One often hears it said, and not only by outsiders, that Judaism is a male-dominated religion that does not properly appreciate its women. The blame for this attitude, say many critics, lies with the Bible itself, which, they allege, is written prejudicially from the male point of view. They point the finger especially at the book of Genesis, which teaches, for example, that the loss of Eden through willful disobedience was the fault of the primal woman, and which attributes the founding of God’s new way to the deeds of the patriarchs, Abraham, Isaac, and Jacob—all of them men, all of them looked after directly by God.

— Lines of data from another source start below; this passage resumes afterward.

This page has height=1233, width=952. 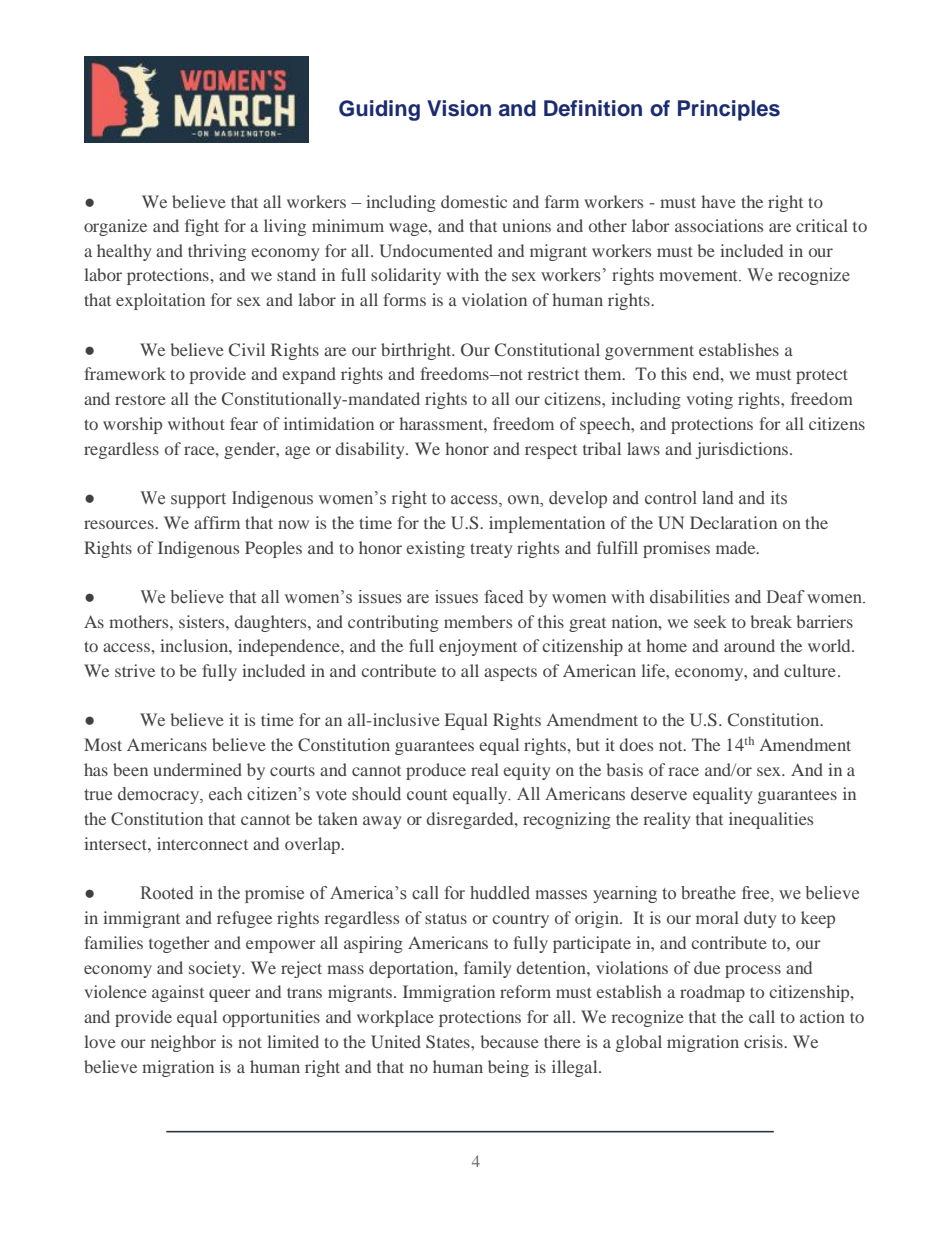 I want to click on Vision, so click(x=459, y=108).
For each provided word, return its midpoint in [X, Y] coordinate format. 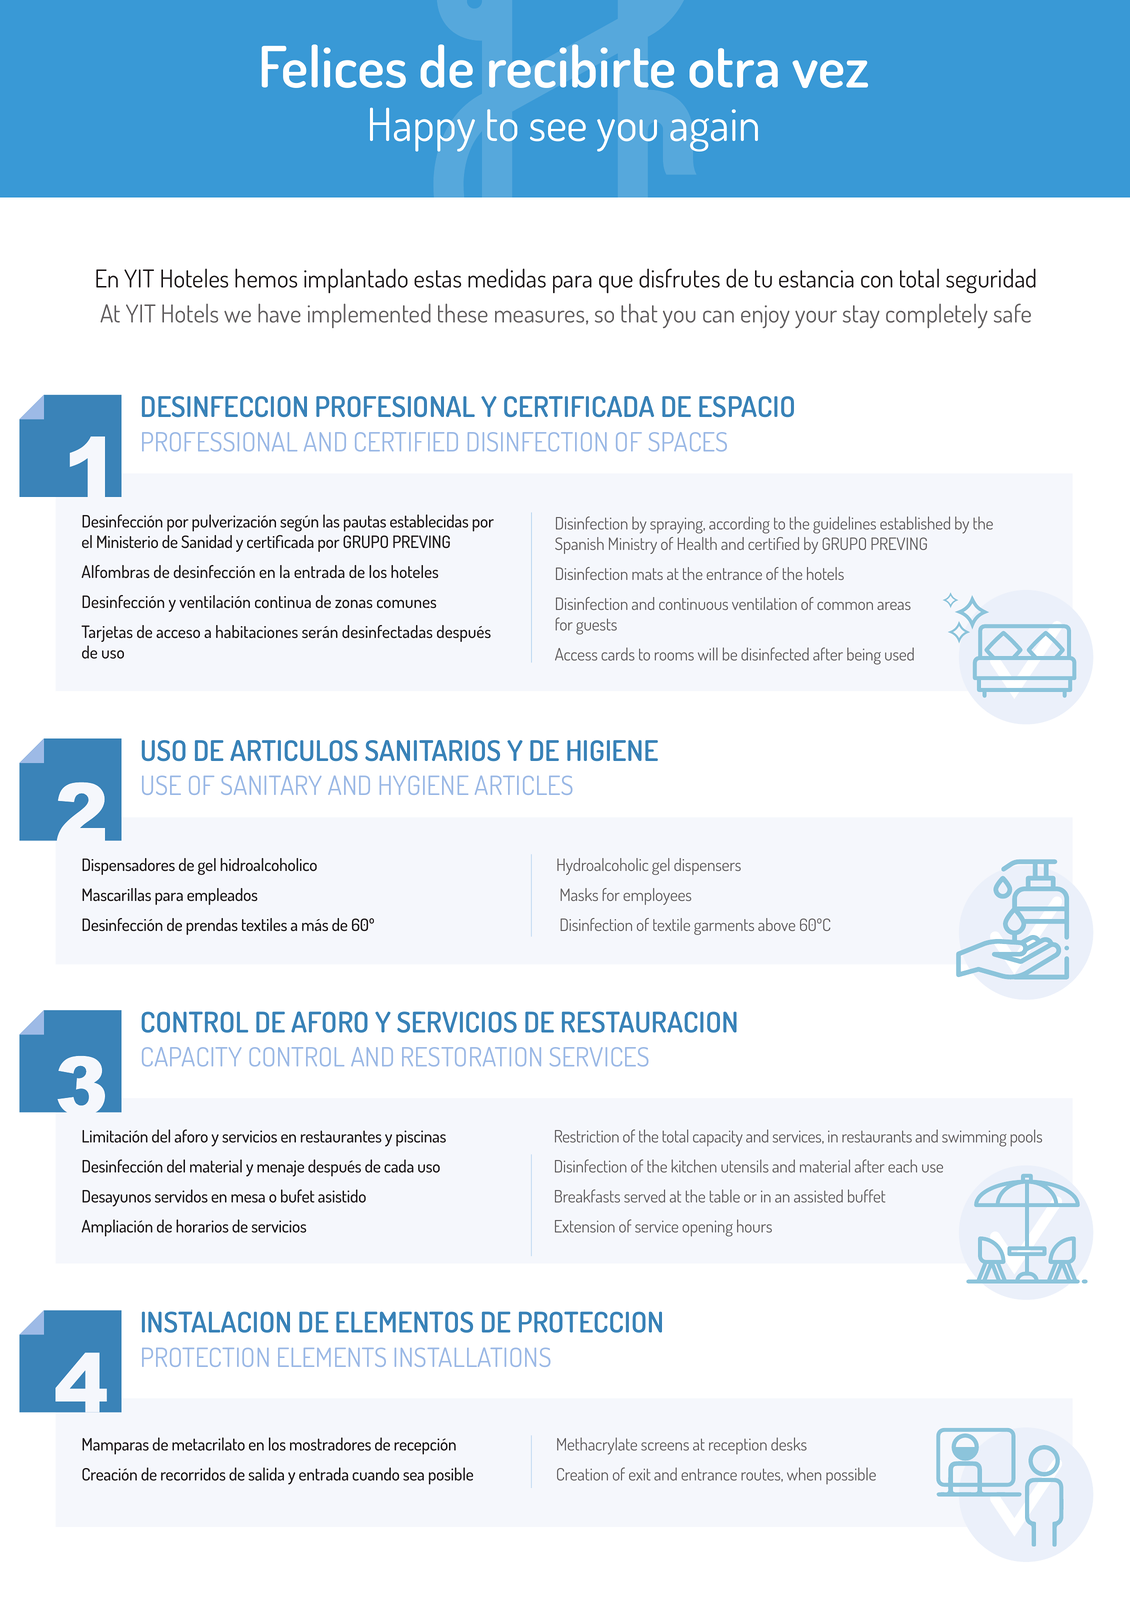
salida [266, 1474]
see [558, 130]
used [899, 654]
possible [851, 1475]
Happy [422, 130]
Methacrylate [597, 1446]
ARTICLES [523, 785]
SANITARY [271, 785]
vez [830, 74]
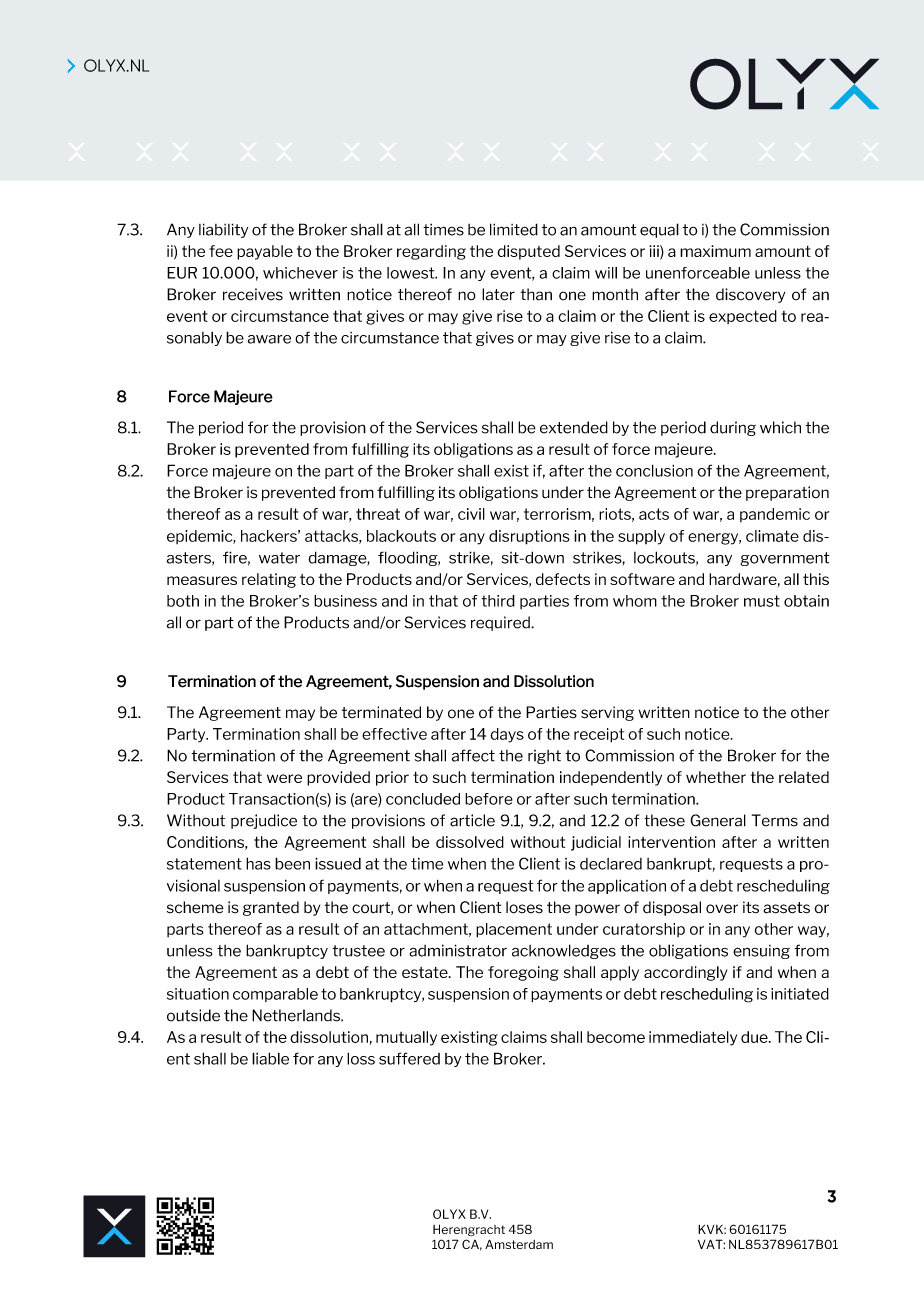 This screenshot has height=1308, width=924. Describe the element at coordinates (519, 1244) in the screenshot. I see `Amsterdam` at that location.
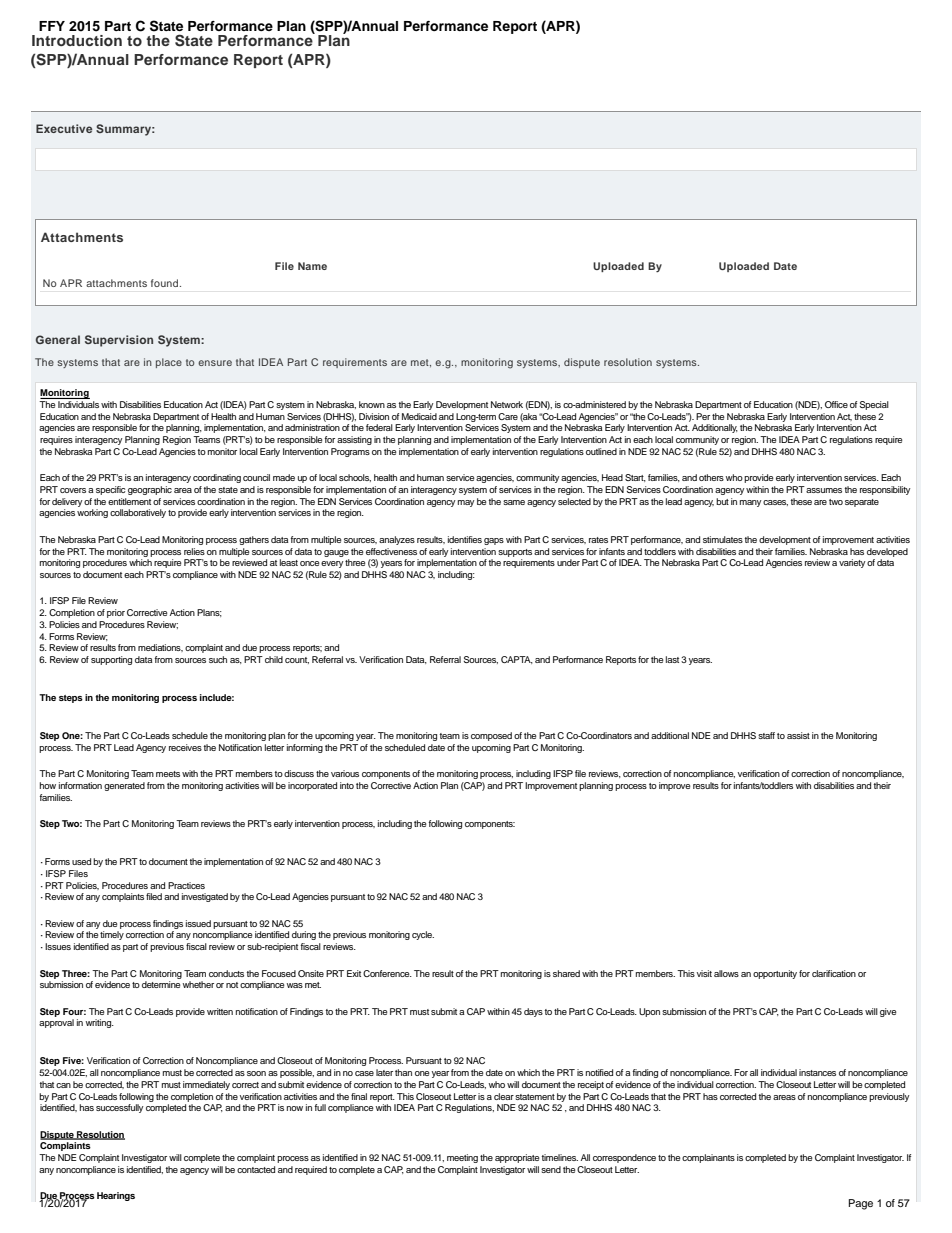  I want to click on Network, so click(507, 404).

One cannot deny that the text centers mainly on the adventures of the males—though this alone proves nothing—but it is simply wrong to say that the Bible does not esteem, appreciate, and honor its women. On the contrary, one could argue that the main burden of the Jewish way, beginning with the stories of the patriarchs, is to elevate—in the eyes of male readers especially—the dignity of family life. To this end, it seeks to redirect male attitudes and ambitions away from wealth and glory and toward the proper rearing of the young for the noble work of transmission and sanctification. Indispensable for this transformation of the natural ways of mankind is an elevation in the status and dignity of woman. A careful reading of Genesis shows this to be a major purpose of the text, and nowhere more clearly than in the second generation, the generation of Isaac, the hero of which is the marvelous figure, Rebekah.